Dataset entries:
::::::::::

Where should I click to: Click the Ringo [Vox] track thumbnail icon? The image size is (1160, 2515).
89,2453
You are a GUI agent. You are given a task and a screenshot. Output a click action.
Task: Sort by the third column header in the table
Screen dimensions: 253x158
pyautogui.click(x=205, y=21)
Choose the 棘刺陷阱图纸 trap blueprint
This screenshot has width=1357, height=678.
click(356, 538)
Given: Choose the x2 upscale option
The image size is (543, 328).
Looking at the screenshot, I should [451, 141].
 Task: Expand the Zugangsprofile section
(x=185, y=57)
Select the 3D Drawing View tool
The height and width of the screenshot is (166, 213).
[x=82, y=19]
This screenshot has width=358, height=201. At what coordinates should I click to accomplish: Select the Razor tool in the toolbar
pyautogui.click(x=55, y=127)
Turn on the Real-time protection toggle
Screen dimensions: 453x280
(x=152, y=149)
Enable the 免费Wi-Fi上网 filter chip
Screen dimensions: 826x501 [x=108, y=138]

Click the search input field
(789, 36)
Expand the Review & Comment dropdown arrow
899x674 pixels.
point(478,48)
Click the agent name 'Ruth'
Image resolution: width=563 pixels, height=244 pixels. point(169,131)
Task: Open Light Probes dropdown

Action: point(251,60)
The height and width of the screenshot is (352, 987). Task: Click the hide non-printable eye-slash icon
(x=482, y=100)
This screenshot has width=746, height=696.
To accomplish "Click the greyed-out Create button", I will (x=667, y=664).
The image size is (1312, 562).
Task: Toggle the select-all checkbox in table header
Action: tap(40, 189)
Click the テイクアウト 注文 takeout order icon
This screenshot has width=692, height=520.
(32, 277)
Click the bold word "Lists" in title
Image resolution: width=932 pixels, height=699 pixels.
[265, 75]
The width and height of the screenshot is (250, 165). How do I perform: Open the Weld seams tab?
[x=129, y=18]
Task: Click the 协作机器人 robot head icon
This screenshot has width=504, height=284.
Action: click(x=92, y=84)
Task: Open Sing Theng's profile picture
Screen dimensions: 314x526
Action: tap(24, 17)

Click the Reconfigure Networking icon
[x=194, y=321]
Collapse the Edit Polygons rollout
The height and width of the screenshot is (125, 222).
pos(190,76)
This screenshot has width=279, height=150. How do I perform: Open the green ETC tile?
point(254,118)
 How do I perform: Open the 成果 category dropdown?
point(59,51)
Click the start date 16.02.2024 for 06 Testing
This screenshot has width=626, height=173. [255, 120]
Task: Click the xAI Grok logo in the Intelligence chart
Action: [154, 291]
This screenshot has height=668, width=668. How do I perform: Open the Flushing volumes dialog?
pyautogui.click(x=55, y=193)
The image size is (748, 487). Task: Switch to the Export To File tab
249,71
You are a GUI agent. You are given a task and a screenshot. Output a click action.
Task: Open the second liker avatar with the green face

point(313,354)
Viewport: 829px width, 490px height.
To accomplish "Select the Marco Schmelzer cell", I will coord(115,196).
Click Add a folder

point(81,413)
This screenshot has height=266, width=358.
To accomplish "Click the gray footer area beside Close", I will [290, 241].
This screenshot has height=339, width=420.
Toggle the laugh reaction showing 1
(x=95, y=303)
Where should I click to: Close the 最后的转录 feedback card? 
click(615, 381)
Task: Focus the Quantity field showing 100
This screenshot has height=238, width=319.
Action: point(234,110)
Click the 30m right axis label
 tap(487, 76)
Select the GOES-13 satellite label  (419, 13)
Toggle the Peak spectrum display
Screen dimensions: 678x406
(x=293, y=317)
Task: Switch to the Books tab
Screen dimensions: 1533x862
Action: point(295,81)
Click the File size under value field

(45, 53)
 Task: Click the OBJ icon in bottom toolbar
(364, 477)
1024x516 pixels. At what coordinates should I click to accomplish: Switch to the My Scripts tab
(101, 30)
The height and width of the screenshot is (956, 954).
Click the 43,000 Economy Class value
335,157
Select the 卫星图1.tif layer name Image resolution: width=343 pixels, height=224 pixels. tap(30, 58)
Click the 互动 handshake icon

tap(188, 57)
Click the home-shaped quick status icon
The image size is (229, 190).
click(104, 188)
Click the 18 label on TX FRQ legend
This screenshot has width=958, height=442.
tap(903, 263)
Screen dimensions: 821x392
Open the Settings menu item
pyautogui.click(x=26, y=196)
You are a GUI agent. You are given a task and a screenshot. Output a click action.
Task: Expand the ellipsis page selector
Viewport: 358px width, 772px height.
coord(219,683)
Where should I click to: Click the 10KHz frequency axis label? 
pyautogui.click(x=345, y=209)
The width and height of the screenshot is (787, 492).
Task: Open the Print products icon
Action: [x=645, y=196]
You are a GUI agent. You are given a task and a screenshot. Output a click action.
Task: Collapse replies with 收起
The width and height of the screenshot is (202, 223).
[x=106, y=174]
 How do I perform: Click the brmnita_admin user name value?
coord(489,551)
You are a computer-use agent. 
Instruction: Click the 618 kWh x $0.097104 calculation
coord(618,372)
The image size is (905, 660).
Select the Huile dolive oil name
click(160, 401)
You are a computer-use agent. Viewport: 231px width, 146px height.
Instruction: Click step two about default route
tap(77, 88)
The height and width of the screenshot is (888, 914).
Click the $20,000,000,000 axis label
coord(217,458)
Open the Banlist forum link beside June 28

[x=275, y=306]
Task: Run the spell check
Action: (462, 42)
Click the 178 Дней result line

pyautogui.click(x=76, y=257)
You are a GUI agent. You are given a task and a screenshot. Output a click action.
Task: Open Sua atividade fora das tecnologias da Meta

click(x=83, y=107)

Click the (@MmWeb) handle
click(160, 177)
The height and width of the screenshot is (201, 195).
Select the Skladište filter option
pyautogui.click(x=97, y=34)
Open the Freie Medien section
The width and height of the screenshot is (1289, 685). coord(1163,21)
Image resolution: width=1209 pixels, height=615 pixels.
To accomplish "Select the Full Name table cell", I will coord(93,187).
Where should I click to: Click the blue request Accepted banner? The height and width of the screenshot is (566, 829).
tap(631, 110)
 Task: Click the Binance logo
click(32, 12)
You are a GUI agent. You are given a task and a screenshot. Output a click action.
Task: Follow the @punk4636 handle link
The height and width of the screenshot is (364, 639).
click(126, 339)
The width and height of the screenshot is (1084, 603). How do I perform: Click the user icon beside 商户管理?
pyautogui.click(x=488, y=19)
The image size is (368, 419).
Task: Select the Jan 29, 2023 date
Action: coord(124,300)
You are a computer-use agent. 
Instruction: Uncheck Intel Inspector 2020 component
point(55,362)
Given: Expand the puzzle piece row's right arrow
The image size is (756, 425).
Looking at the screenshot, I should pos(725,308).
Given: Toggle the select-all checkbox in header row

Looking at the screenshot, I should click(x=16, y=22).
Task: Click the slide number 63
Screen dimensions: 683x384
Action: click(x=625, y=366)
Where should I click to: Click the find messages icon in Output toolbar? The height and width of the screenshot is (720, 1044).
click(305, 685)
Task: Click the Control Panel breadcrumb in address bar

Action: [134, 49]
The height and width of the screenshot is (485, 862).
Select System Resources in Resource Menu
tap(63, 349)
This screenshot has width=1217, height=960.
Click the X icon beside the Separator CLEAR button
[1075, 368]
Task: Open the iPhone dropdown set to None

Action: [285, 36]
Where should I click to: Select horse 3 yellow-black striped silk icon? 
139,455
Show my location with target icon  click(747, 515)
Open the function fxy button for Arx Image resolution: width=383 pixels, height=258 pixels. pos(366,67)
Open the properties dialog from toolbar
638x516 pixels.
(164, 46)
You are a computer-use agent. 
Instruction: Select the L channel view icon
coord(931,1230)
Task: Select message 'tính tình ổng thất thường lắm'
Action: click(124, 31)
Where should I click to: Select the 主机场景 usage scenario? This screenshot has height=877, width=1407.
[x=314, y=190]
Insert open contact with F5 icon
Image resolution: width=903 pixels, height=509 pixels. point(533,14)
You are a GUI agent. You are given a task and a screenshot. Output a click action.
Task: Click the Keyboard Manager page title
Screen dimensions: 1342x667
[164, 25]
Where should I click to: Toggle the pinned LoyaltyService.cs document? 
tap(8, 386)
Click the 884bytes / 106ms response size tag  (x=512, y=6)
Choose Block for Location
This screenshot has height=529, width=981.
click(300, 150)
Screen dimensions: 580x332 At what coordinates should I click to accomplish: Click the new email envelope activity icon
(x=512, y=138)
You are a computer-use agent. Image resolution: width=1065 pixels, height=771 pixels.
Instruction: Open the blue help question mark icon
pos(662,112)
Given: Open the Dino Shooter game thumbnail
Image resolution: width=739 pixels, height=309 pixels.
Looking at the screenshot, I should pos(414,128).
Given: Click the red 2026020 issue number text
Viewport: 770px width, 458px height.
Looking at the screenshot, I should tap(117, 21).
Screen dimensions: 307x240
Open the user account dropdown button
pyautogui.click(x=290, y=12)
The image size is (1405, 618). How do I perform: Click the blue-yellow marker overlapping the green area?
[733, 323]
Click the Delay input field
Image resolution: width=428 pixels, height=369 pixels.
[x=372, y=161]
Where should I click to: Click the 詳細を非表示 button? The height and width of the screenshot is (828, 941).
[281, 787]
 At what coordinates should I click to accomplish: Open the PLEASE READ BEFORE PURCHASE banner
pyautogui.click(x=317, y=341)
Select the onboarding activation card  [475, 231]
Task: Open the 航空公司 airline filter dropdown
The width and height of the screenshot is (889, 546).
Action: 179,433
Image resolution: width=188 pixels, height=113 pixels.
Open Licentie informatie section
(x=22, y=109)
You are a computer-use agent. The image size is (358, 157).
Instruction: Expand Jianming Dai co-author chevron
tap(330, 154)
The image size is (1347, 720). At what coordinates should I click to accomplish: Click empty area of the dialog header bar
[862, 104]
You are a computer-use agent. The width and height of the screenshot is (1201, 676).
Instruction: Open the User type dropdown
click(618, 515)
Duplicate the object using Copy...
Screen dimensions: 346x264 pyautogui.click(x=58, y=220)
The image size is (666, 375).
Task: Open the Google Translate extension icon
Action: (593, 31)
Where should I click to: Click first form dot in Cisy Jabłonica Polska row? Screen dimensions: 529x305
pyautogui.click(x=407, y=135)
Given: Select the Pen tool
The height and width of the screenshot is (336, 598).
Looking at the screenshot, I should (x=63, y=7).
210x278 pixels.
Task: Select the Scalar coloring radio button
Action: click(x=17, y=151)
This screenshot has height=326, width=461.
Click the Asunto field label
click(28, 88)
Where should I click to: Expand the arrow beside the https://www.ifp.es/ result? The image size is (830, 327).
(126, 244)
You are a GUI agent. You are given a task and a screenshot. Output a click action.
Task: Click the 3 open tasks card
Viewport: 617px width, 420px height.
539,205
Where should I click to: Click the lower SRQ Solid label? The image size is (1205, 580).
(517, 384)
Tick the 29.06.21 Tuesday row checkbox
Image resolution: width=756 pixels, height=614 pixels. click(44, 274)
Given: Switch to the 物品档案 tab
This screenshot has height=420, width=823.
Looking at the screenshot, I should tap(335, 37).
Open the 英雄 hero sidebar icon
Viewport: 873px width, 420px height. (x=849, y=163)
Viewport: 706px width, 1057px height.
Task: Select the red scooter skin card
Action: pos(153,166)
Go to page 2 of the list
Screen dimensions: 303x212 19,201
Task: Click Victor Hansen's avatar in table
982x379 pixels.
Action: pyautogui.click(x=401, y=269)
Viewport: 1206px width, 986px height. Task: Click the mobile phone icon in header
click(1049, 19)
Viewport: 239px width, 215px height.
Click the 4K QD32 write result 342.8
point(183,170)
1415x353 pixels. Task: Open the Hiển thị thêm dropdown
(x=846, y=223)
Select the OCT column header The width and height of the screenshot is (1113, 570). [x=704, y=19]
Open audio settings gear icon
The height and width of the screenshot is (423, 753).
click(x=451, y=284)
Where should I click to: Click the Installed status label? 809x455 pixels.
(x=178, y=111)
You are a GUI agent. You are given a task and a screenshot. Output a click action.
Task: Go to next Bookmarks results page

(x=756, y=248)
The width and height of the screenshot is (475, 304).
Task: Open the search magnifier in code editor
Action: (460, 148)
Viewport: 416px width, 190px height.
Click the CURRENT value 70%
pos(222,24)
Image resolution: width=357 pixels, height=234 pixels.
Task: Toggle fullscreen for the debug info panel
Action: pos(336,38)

::::::::::

● Exercise goal
Your answer should consist of all lines above that include the string "number".

● Problem solution
Task: Click the slide number 63
Given: Click the red 2026020 issue number text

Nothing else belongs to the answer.